では、4月当初に実践していることを具体的に紹介しよう。
ステップ1:「聞く」ことができるようにする
教師の話を聞く。友達の意見を聞く。発表は聞いてから。
この3つのことができるように4月から学習規律を身につけさせる。
「よく聞きなさい」という指示ではなく、教師は「聞かないとわからないこと」「見てないと答えられないこと」を発問するように心がける。
例えば次のように声かけをする。
* 「〜君の意見のよいところはどこですか?」
「聞く力」が伸びる。答えではないので友達の考えを聞いていないと発表できないからである。ただし、よいところを聞くというのは、高度な力がいるので何回も発問することは避ける。

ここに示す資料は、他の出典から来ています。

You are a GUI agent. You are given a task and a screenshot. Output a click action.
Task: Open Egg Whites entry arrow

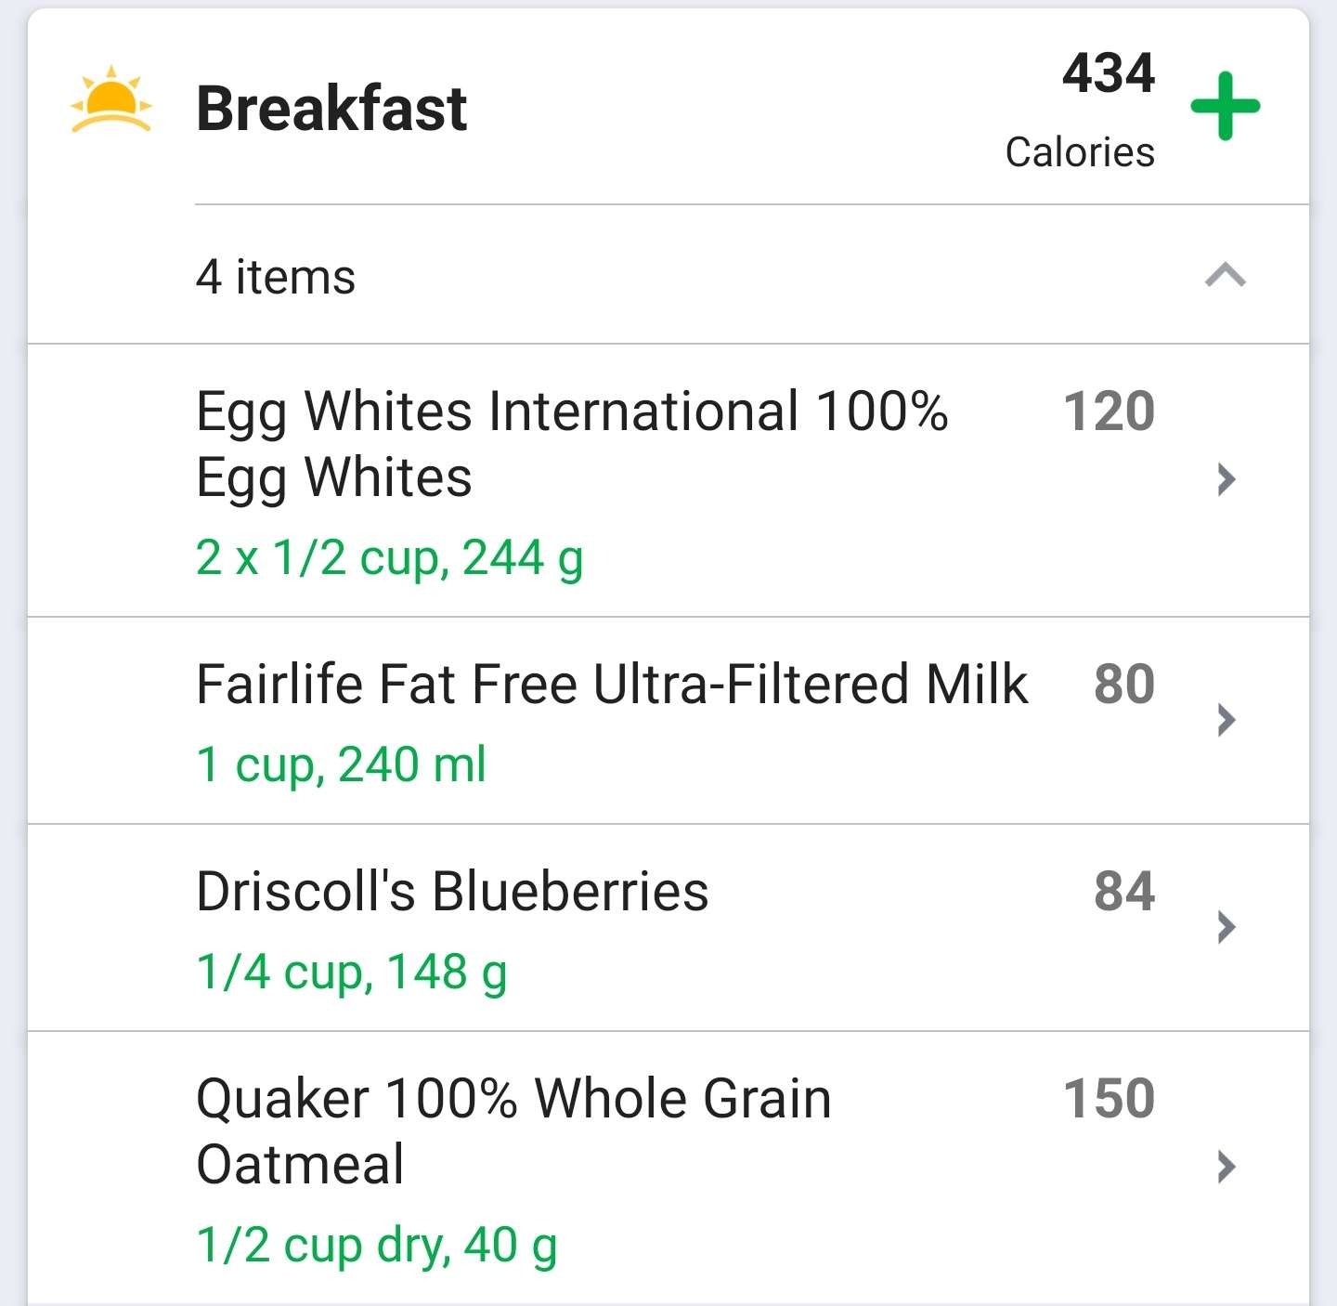(1226, 479)
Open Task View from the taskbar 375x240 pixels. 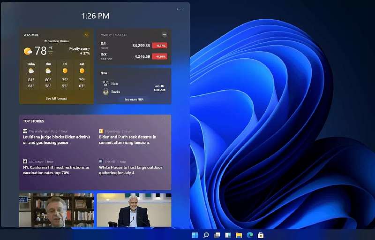click(x=217, y=235)
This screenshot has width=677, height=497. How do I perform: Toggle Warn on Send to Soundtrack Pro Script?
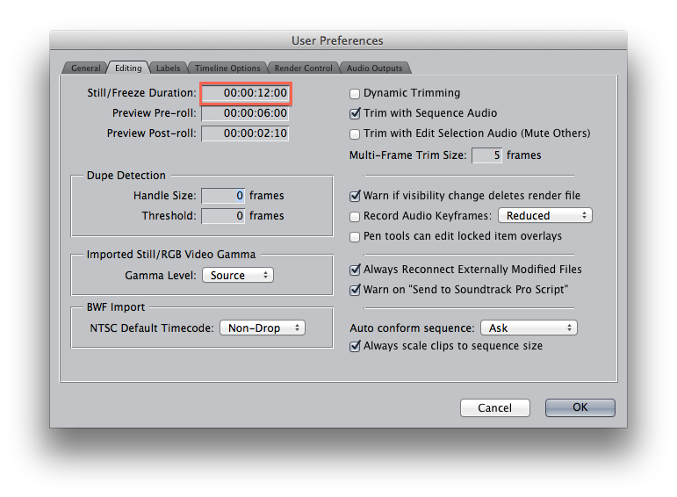[x=355, y=290]
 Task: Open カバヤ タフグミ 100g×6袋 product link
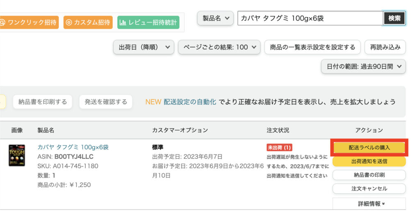pyautogui.click(x=73, y=147)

* 「A君が指した場所とB君が指した場所はどういうふうにちがいますか?」
A君は頂点を指し、B君は辺を指しているときなどに聞くと、頂点と辺のちがいを確認できる。頂点、辺という名前を覚えるだけでなく、頂点の意味、辺の意味も確認するような授業展開になる。
ステップ2:発言することのよさを感じさせる
- 「式と答えが出てからじゃないと発言できない」という偏見をなくす。発言というと結果が出なければいけない、しかも正しい答えだけでないといけないという思いが子どもには強い。予想してもいい、自信がなくて途中まででもよい、なんとなくそう思う、というあいまいな考えでもよいことを子どもに伝える。
*「〜足し算したらできそう」(予想発言)
*「足すとすごく増えちゃうからこまると思う」(見当づけ発言)
など、算数でも、数値が入った式や答え以外にも発言できることを教える。 - 教師の発問や友達の意見に対して反応することを促す。(うなずく、首をかしげる、つぶやく、など)は手を挙げることと同じだということを教える。
ステップ3:子どもとふれあって授業を進める(○付け法を含めて)
- 黒板からはなれて子どものそばで話を聞く。
- 子どもの目を間近で見ながら発言を聞く。
ステップ4:意図的指名で個に応じた発言力を身につけさせる
* 「A君、B君の意見についてどう思った?」・・理解力が普通の場合
* 「C君、みんなの意見から気がついたことがありますか?」
・・授業の後半で学習内容をまとめることができる場合
* 「Mさん、Sさんが言った直線ABを指してください。」
・・学習の過程をつかむのに時間のかかる子の場合
ステップ5:「書く」習慣を身につけさせる
- 授業の終わり(5分)には、1時間の学習内容をふりかえる時間を設ける。
- 「書きなさい」と指示した場合には必ず目を通して○付けをする。毎日継続していくことが必要なので、簡単によいところだけに○付けをする。